C1: NodeHostname is AUTO throughout. Shared-contract AddZbSerilog doc comment now reads
"SiteId + NodeRole from ZbTelemetryOptions; NodeHostname from Environment.MachineName (auto)".
SPEC.md §0 and §5 prose updated to match. ScadaBridge adoption snippet no longer sets
o.NodeHostname (removed; NodeHostname is auto, not caller-supplied).
C2: METRIC-CONVENTIONS §6.1 OtOpcUa instrument table replaced with code-verified set:
counters otopcua.deploy.applied / driver.lifecycle / virtualtag.eval / scriptedalarm.transition /
opcua.sink.write / redundancy.service_level_change; histogram otopcua.deploy.apply.duration (s);
ActivitySource ZB.MOM.WW.OtOpcUa with spans otopcua.deploy.apply + otopcua.opcua.address_space_rebuild.
Removed invented names (deploy.failed, tag.subscriptions, tag.reads, tag.writes, session.active,
connection.gateway).
C3: METRIC-CONVENTIONS §6.2 MxGateway instrument table replaced with code-verified names from
GatewayMetrics.cs: 13 counters (sessions.opened/closed, commands.started/succeeded/failed,
events.received, queues.overflows, faults, workers.killed/exited, heartbeats.failed,
grpc.streams.disconnected, retries.attempted); 3 histograms ms (workers.startup.duration,
commands.duration, events.stream_send.duration); 4 gauges (sessions.open, workers.running,
events.worker_queue.depth, events.grpc_stream_queue.depth).

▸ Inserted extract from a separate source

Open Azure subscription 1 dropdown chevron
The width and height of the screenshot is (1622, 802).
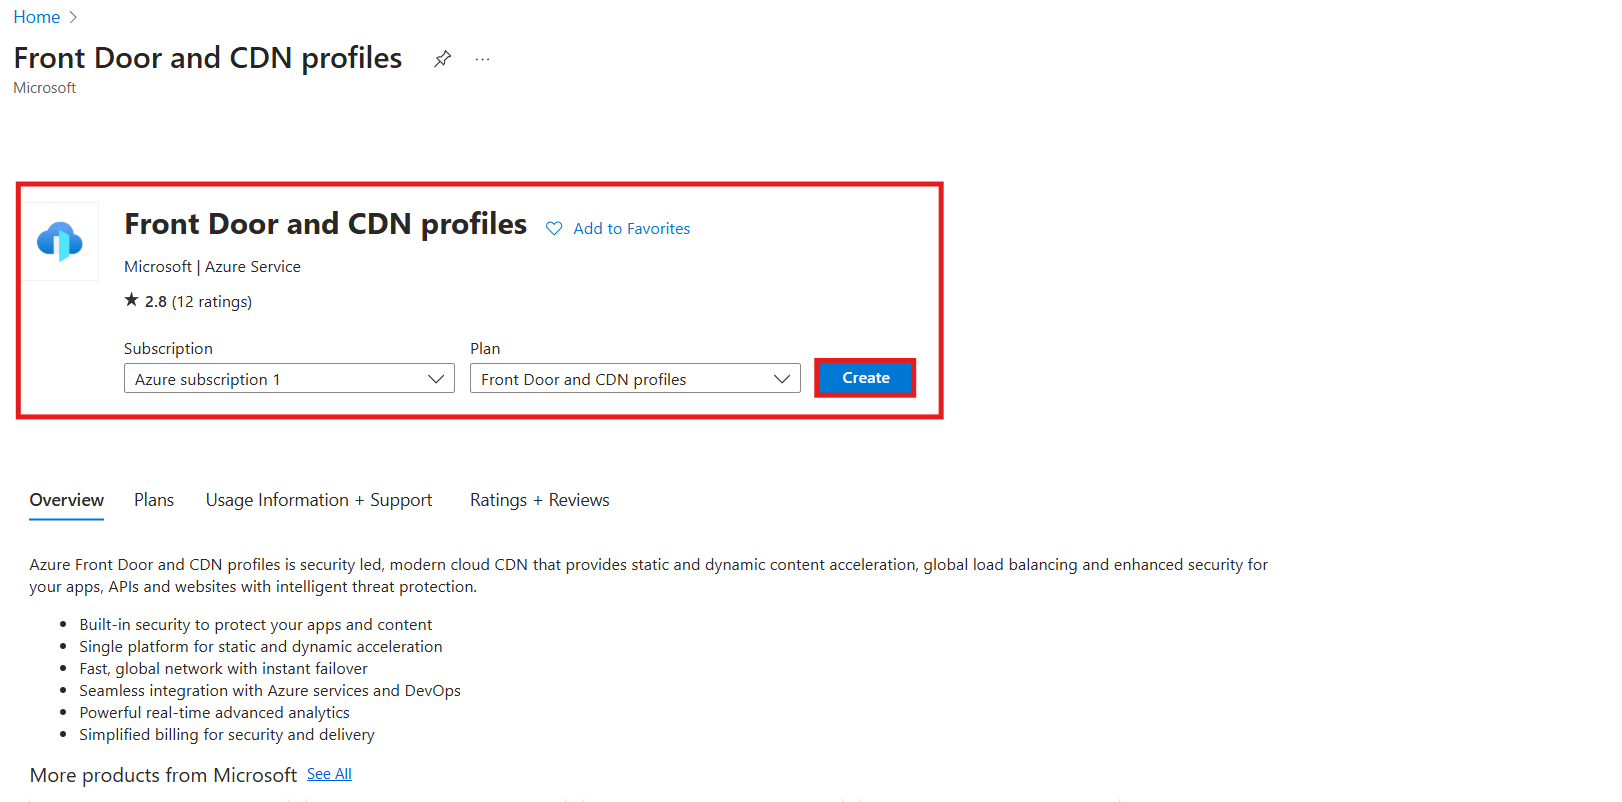coord(435,378)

Removed invented names.
m3: §2 example table replaced mxgateway.session.active + mxgateway.worker.call.duration
(invented) with mxgateway.sessions.open + mxgateway.commands.duration (real). Also fixed
the §2 rule-2 body text example which referenced mxgateway.worker.call.duration.
I4: §5 standard instrumentation table corrected — OtOpcUa now shows ⛔ not added for all
five baseline instrumentations, matching current-state/otopcua. All three projects lack
standard instrumentation today; AddZbTelemetry adds it on adoption.
I1+m1: GAPS.md "Decisions still open" — removed the two settled questions (Prometheus-default
and ms→s/meter-rename bundling). Moved them to a new "Decisions settled" section with explicit
resolution notes. One genuinely open question remains (SiteId/NodeRole config binding path).
I2: SPEC.md §5 AddZbSerilog: added note that AddZbSerilog reads Serilog:MinimumLevel from
IConfiguration; callers with a different config key (e.g. ScadaBridge:Logging:MinimumLevel)
apply that override themselves — stays per-project. Shared-contract doc comment updated to match.
I3: MxAccessGateway adoption plan Meters = ["MxGateway.Server"] annotated as temporary with
note to update to ZB.MOM.WW.MxGateway when Gap N1 (Meter-rename) is closed.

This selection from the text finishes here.